Problem scenario
You are trying to refactor Python code. There is an equivalence operation that happens ten million times. You are concerned that a tuple may be a better data structure than a list. Which would operate more quickly and how do you find out for sure?
Solution
The tuple will be faster.
Operations in a tuple are slightly faster. This program generates a list and an equivalent tuple of 10,000,000 random numbers numbers.
import datetime, random
t1 = datetime.datetime.now()
pretuplelist = []
for i in range(10000000):
pretuplelist.append(random.randint(1,1000000))
coollist = tuple(pretuplelist)
prelist_t = datetime.datetime.now()
for i in range(10000000):
a = pretuplelist[i]
if (a == 47265): print("It was 47265!")
postlist_t = datetime.datetime.now()
listdiff = postlist_t - prelist_t
pretuple_t = datetime.datetime.now()
for i in range(10000000):
b = coollist[i]
if (b == 47265): print("It was 47265!")
posttuple_t = datetime.datetime.now()
tuplediff = posttuple_t - pretuple_t
print ("Time format is in hours:minutes:seconds:seconds_decimals")
print (listdiff)
print ("Duration for iterating through a list is above.
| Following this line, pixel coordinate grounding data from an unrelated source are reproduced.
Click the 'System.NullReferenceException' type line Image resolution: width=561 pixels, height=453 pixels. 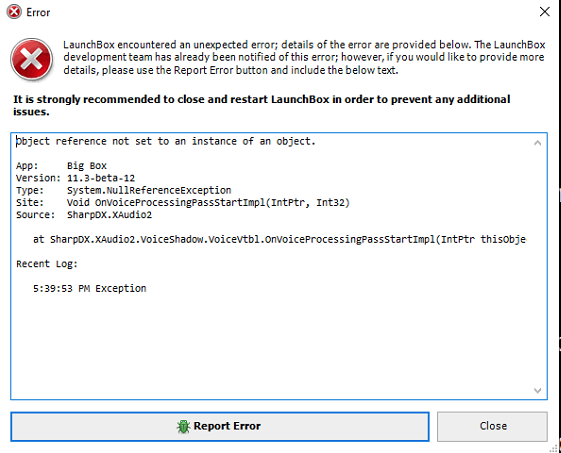123,190
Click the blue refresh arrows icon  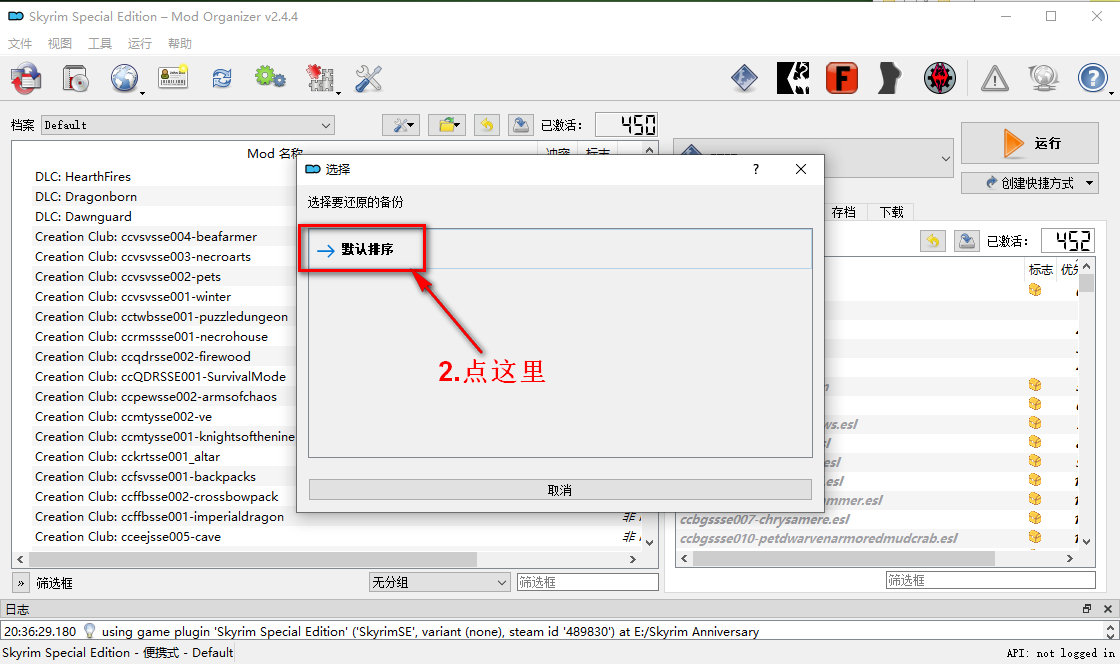click(x=221, y=77)
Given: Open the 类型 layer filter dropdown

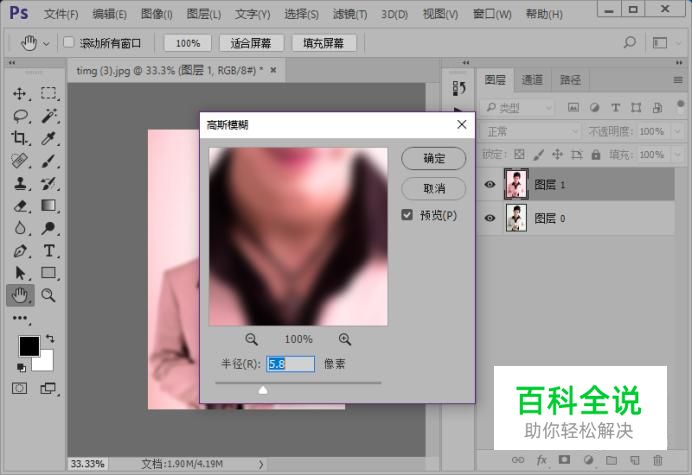Looking at the screenshot, I should tap(518, 108).
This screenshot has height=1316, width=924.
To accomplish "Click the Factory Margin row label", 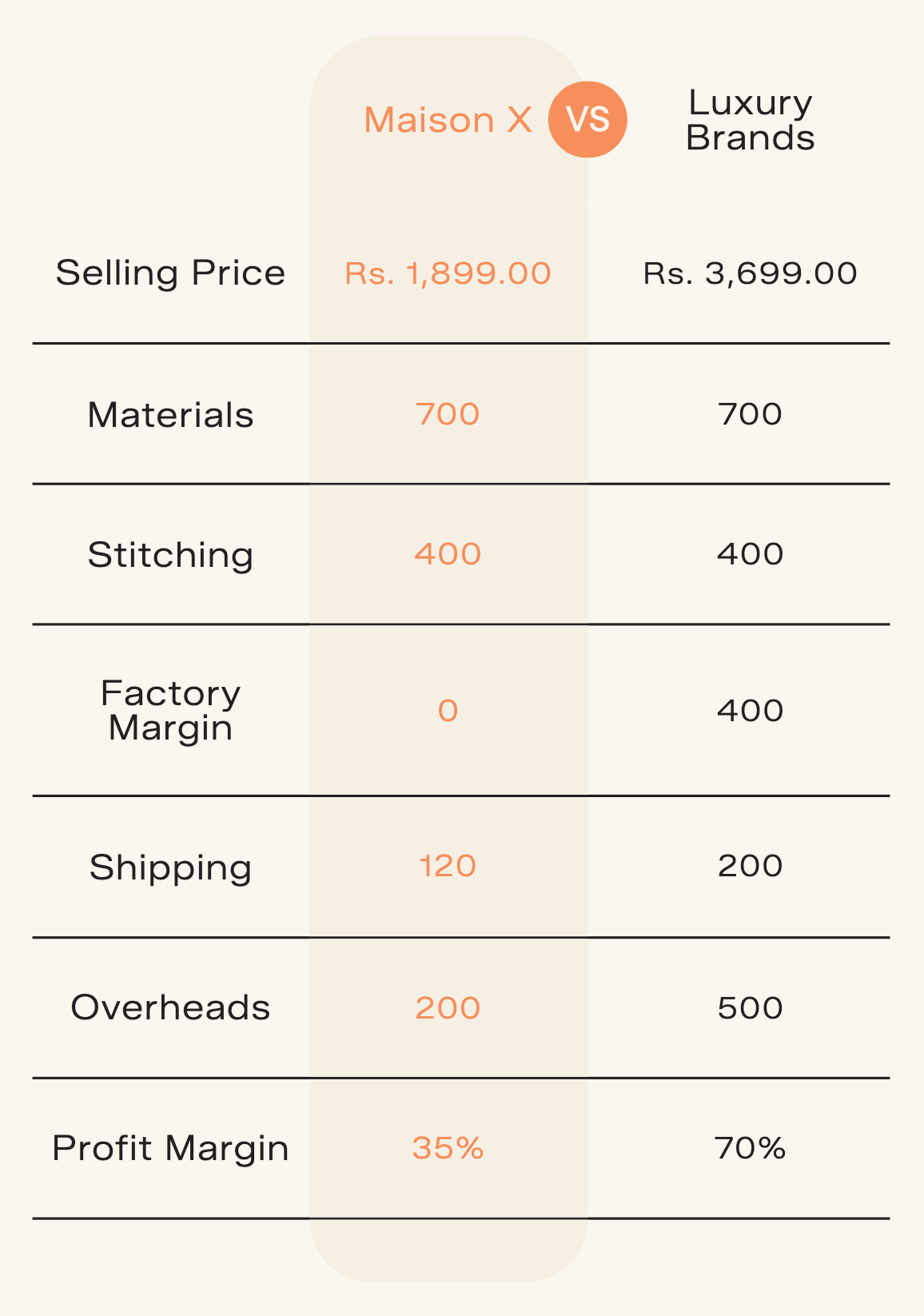I will [170, 710].
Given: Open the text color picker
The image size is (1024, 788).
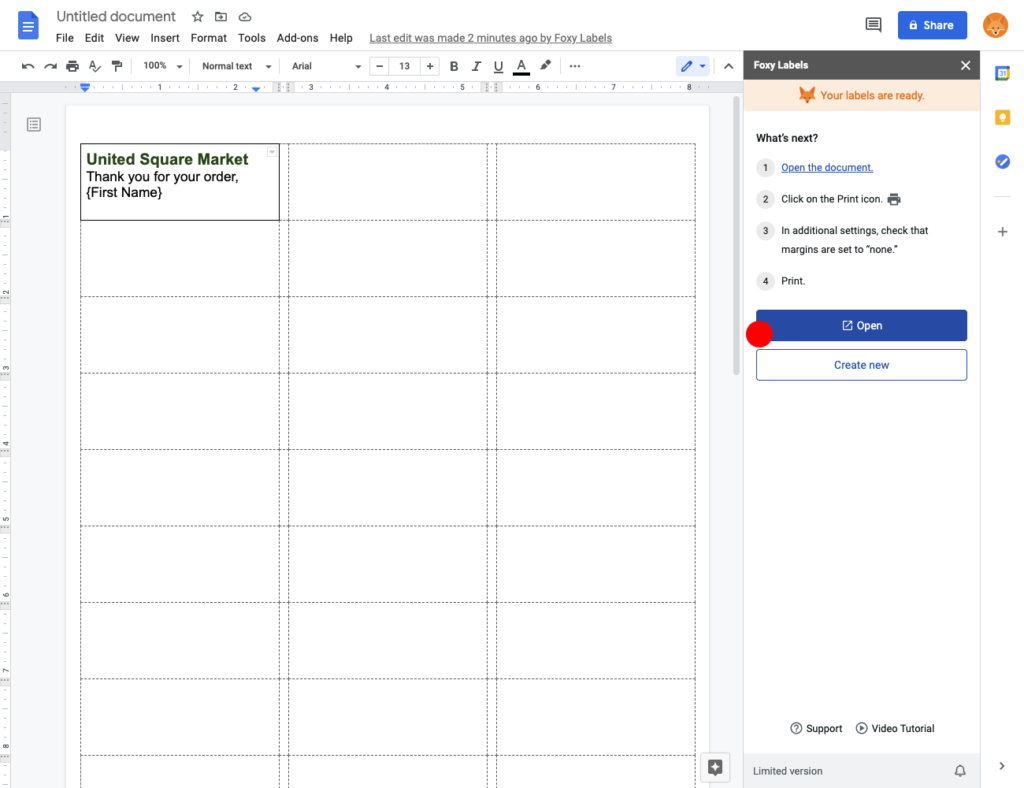Looking at the screenshot, I should [x=521, y=66].
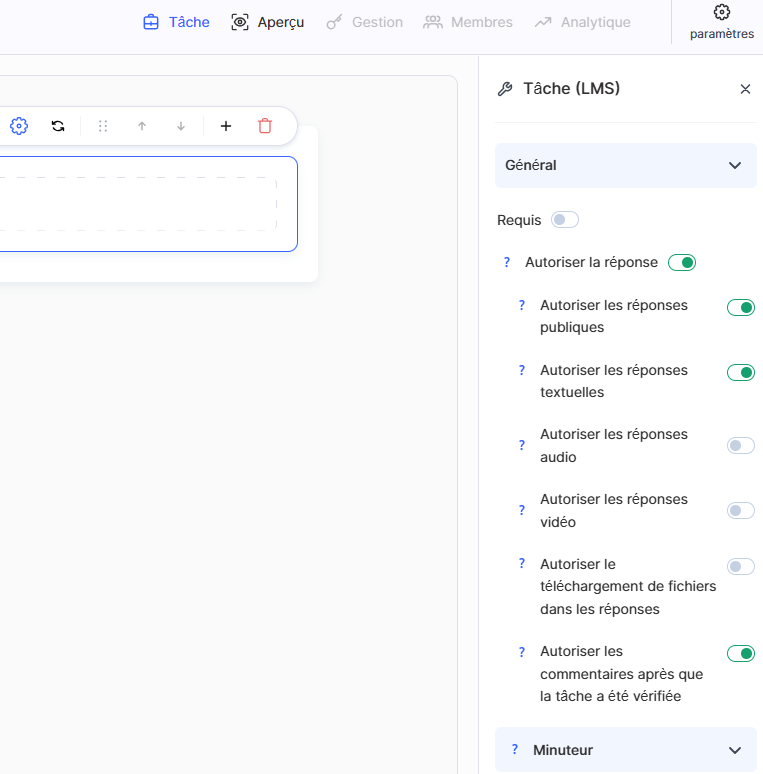Switch to the Aperçu tab
Image resolution: width=763 pixels, height=774 pixels.
267,22
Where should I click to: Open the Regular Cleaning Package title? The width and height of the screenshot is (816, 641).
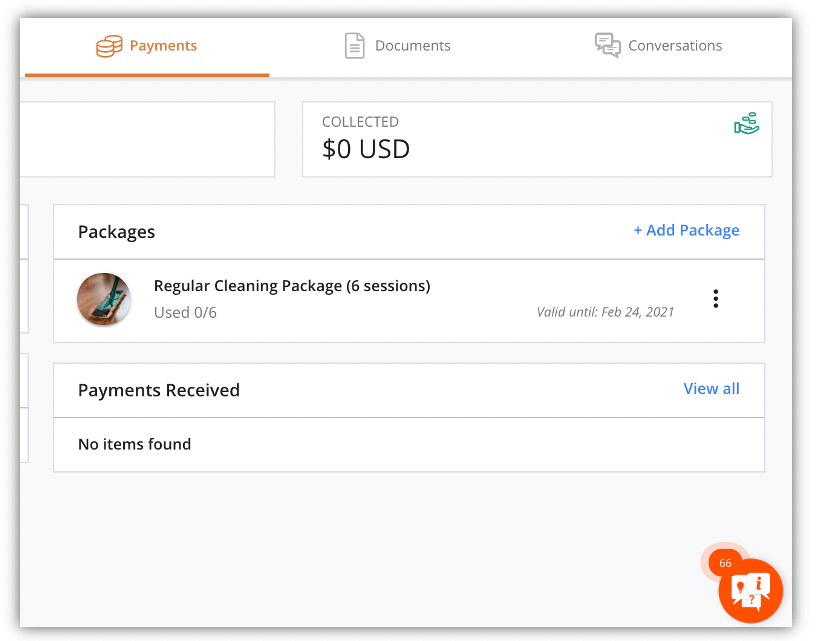coord(292,286)
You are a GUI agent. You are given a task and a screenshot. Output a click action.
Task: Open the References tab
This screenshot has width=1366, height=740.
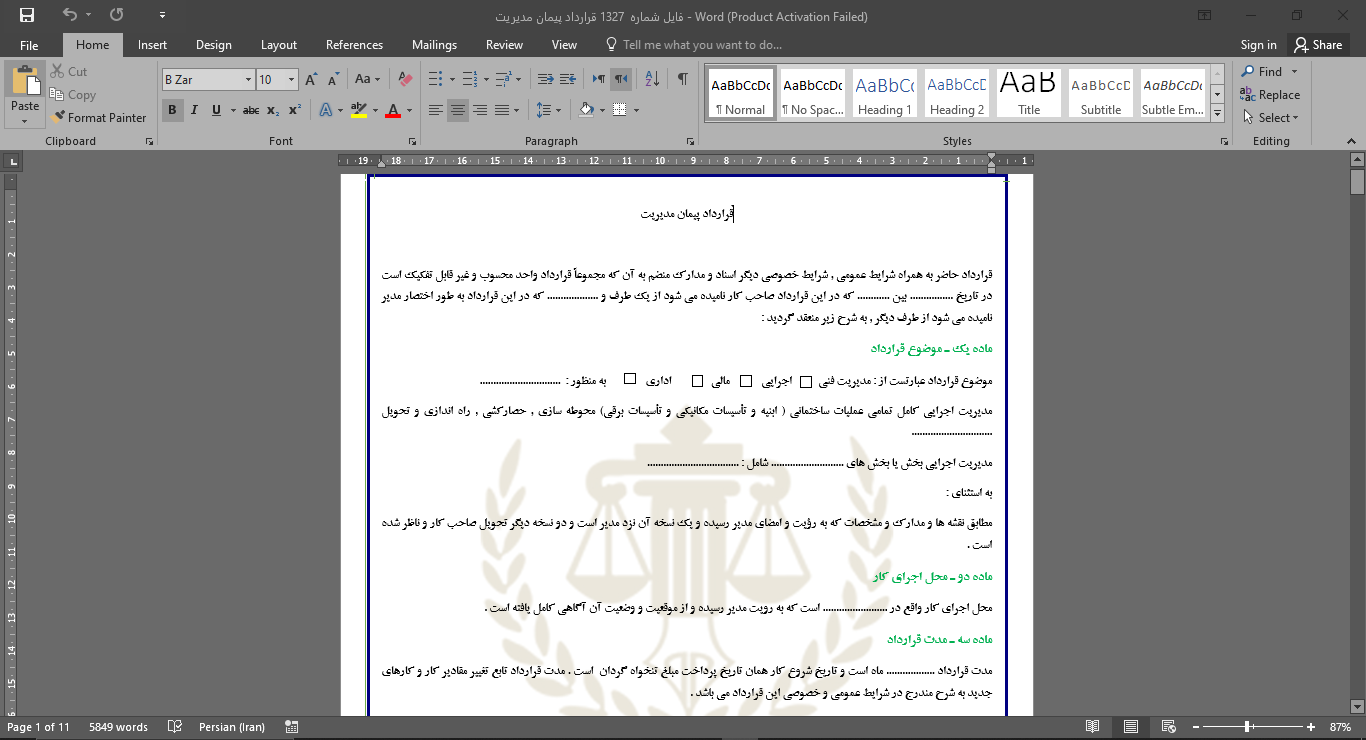(354, 45)
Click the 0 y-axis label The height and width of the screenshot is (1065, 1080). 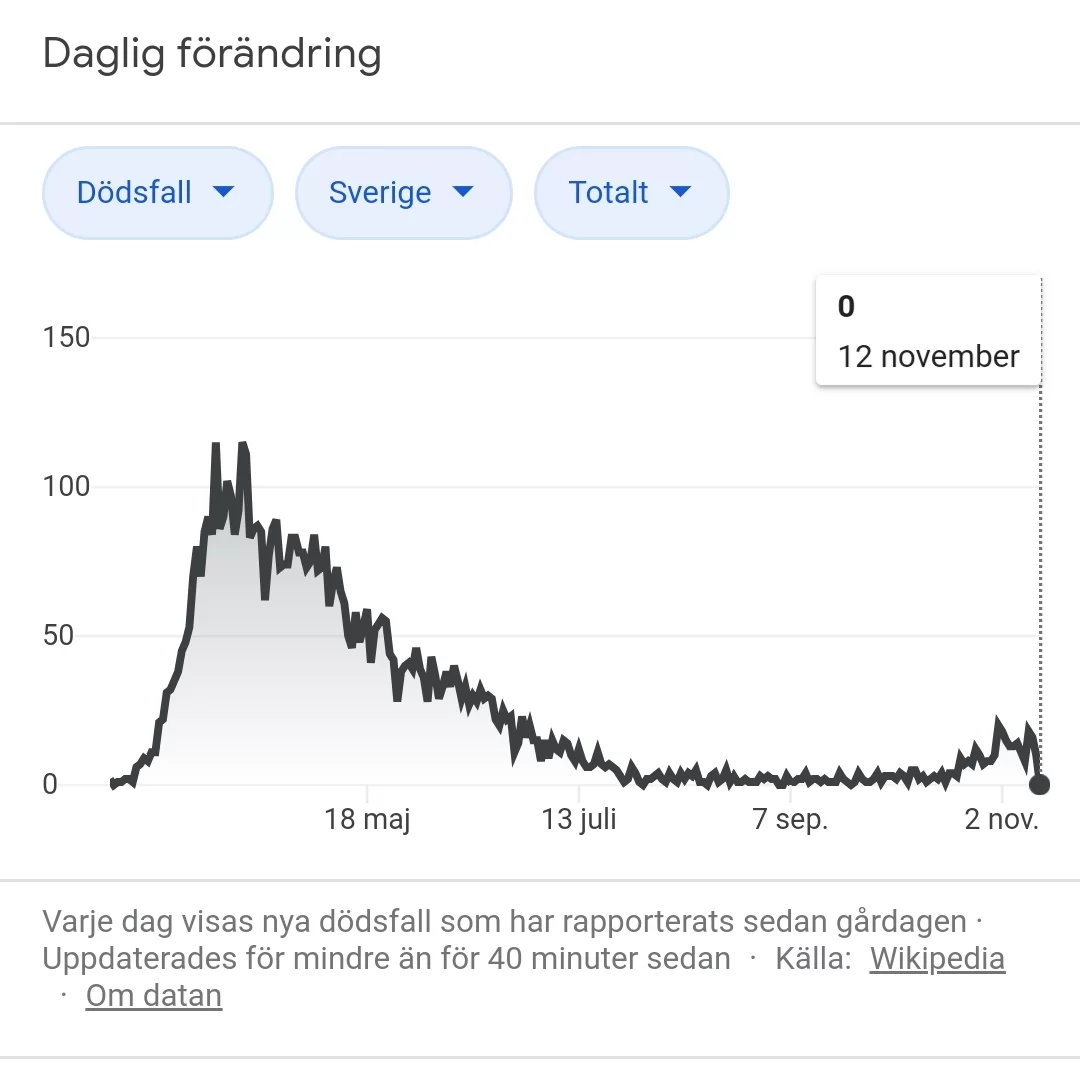50,785
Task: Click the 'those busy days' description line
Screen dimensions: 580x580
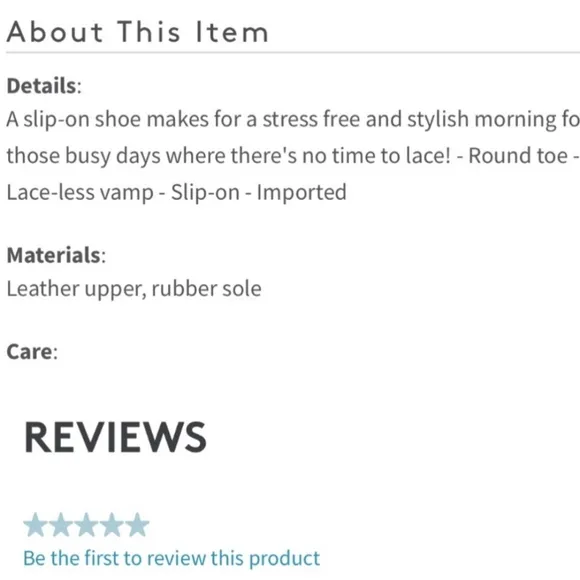Action: coord(293,156)
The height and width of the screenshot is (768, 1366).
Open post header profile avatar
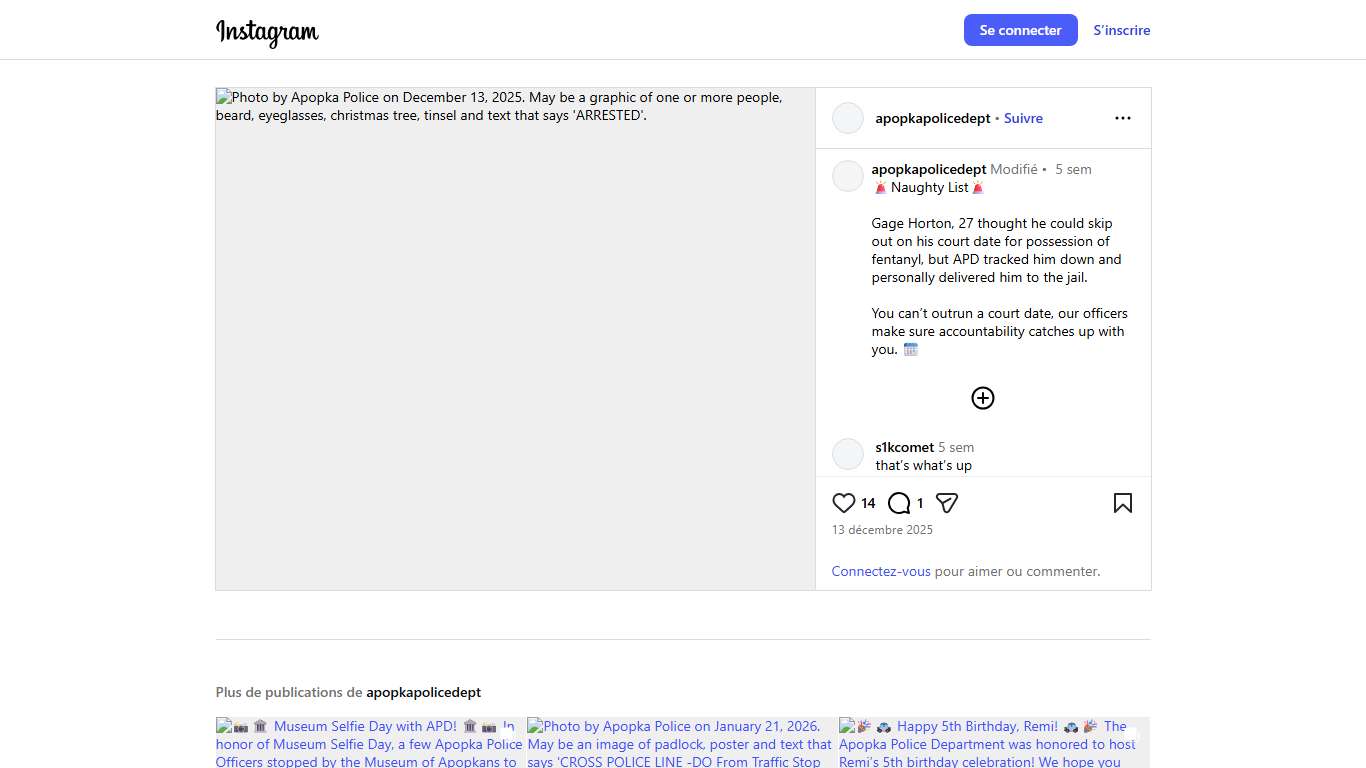coord(848,118)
Duration for interating through the same exact content in a tuple is below")
print ("Time format is in hours:minutes:seconds:seconds_decimals")
print (tuplediff)
While the numbers are chosen at random the tuple and the list have the exact same content. The program iterates through the list and the tuple checking if a number is equal to 47265 (an arbitrary number). The program computes the time the operations take. The duration of the list operation is longer than the equivalent operation for the tuple (by a small amount). If performance is critical and you can work with a tuple (an immutable data structure), then you should use the tuple.